Baseados em anos de observação e pesquisas, coletei os principais pecados:
1 – Complexo de inferioridade ou “de vira-latas”, segundo Nelson Rodrigues. O pior dos pecados, mas o mais fácil de curar. Basta parar no caminho entre a subserviência, que é diferente da sadia humildade e a arrogância, a soberba – olha ela ai outra vez. Passamos direto do comportamento vira-lata para o de elefante em loja de cristais. Antes, um pouco antes, está o limite. O ponto ótimo se encontra quando passamos pelo estágio de homo sapiens. Mantendo-nos nele, não sendo subservientes nem arrogantes, somos altamente funcionais!
Nossos antepassados portugueses geraram esse complexo, reforçado pelo tipo de imigrante de outras etnias que recebemos e as circunstâncias da sua vinda.
Como testar se sofremos de “vira-latismo”? É o caso se, especialmente ao negociar, falamos “portunhol” com os argentinos, ou inglês “sambônico” com americanos. Se for algo importante devemos contratar um tradutor e se não for, eles que falem nossa língua! Quando se tenta falar a língua do outro, sem a dominar como se fosse nossa, proporciona-se a passagem psicológica que torna o interlocutor superior a nós com todas as implicações conseqüentes.
2 – Vergonha de vender. O pecado mais caro, o que mais nos onera. Países minúsculos como a Holanda ou poderosos como os EUA tem a postura comercial na raiz do seu sucesso. A vergonha se origina numa combinação do complexo de vira-latas dos lusos com a crença dos italianos e alemães, entre outros, de que “basta fazer bem feito que alguém há de comprar”. Consideravam vergonhoso ter que vender, pois isto significava que estavam fazendo algo ruim, que ninguém desejava. No auge da imigração, quando o nosso inconsciente coletivo empresarial foi formado e a demanda era maior do que a oferta, isso até podia ser verdade. Não atualmente, em que pela primeira vez na história da humanidade, temos excesso de oferta de praticamente tudo.
3 – Vergonha do lucro, de ganhar, ou melhor, fazer dinheiro. Não é mais fácil um camelo passar pelo olho da agulha do que um rico entrar no Reino dos Céus? Mesmo que haja uma falha na tradução e o animal nada tenha a ver com a história, a cultura do voto de pobreza é responsável por esse pecado. Como uma sadia formalização da inteligência, precisamos cultuar a riqueza, em todos os seus aspectos!
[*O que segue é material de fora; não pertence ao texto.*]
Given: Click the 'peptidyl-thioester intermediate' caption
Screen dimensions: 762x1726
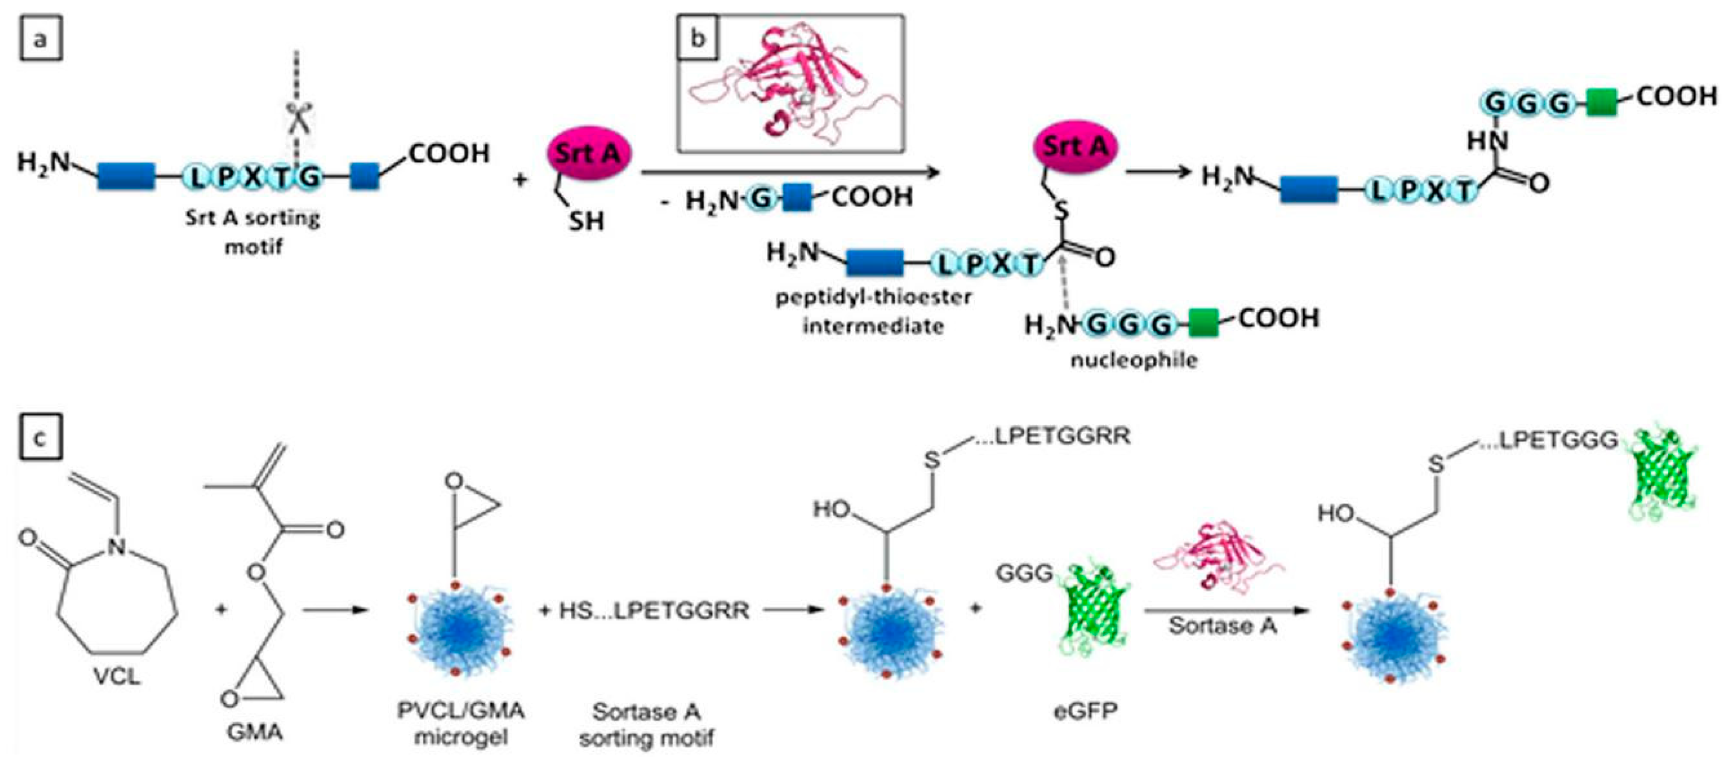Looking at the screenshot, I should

4 – Concursismo - neologismo adequado para o Brasil, onde o primado social pertence à tecnoburocracia estatal. Isso leva muitos “quererem passar num concurso”. Infelizmente boa parte dos melhores o consegue. Depois são coniventes com sua mediocrização. Esse pecado também se manifesta através da péssima forma como o Estado se relaciona com o empresário. E desde o tempo do Império. Basta ver as atrocidades cometidas com o Visconde de Mauá. Este comportamento se origina no “bacharelismo” que imperava já antes da corte portuguesa chegar ao Brasil. Os comerciantes não eram bem-vindos nos salões do império. É óbvio que havia duas origens: a religião e os proprietários rurais
Este comportamento também reforça o ódio que alguns segmentos da sociedade têm pelo empresário. Segundo a ONU, entre as milhares de profissões catalogadas, a de empresário é única que gera riqueza. As demais vivem dele. O empresário deve ser encarado como o braço operador da providência divina. Quando ele está bem, muitos estão. Inclusive os que vivem dos impostos que paga. Quando está mal, todos estão ou ficarão. Nos países ricos, o referencial, o modelo, a figura mais admirada e imitada é o empresário.
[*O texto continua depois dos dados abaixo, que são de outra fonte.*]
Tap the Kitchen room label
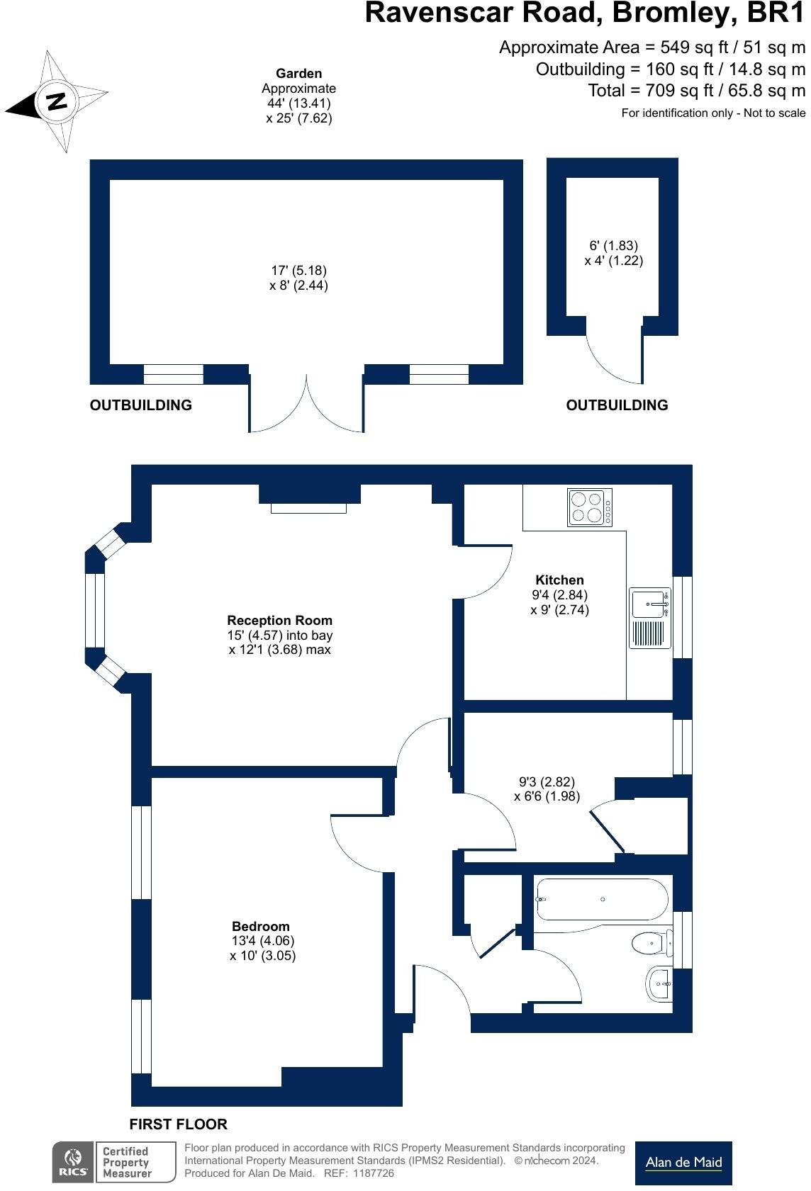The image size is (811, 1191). pyautogui.click(x=559, y=580)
5 – Indisciplina, predisposição para desistir, falta de foco, ausência da constância de propósito, da convicção, do monitoramento sistemático e baixa capacidade de superar adversidades. Esperamos e quereremos que as coisas caiam do céu, e no colo de preferência, para não dar muito trabalho.
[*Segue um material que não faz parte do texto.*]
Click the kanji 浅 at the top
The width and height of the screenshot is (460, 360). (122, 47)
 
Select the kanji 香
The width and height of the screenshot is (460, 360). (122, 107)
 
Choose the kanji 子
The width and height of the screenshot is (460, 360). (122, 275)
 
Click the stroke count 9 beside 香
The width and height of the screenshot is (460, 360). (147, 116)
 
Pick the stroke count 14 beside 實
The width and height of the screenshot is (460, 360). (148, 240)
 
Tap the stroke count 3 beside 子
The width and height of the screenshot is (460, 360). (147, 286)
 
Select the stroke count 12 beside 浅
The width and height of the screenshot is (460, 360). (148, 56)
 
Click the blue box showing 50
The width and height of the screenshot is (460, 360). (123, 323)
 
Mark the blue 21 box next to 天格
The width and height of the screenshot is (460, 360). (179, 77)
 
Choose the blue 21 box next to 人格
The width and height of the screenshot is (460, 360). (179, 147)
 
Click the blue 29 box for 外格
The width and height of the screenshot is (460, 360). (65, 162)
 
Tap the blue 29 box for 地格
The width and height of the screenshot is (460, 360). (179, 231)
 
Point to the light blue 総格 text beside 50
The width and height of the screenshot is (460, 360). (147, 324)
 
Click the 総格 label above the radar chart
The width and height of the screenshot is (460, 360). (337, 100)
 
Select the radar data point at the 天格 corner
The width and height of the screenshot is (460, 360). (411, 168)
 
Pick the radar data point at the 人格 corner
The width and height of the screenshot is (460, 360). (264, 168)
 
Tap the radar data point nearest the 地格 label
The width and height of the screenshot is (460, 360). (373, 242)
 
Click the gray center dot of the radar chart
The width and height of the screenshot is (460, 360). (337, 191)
Bastaram, aos chamados Tigres Asiáticos, a eliminação desse pecado, transformando idéias em ações concretas, monitorando o processo, estimulando o aproveitamento de oportunidades para que ficassem ricos.
6 – Unilateralidade, ser contra o outro, deslealdade, “descombinar” ao invés de recombinar, egocentrismo - uma distorção do egoísmo, algo sadio que nos auto-responsabiliza e faz crescer. Este pecado também poderia ser chamado de “Lei de Gerson”. Ele que não foi gerado pelo anúncio de um cigarro - este apenas explicitou uma crença que faz parte do nosso inconsciente coletivo e por isso marcou tanto. Outra forma dele se manifestar ocorre quando compramos brigas que não nos dizem respeito, ou nos tornamos marionetes em jogo de interesse que não nos beneficia - algo freqüente no ambiente político, sindical e dos “ecochatos”.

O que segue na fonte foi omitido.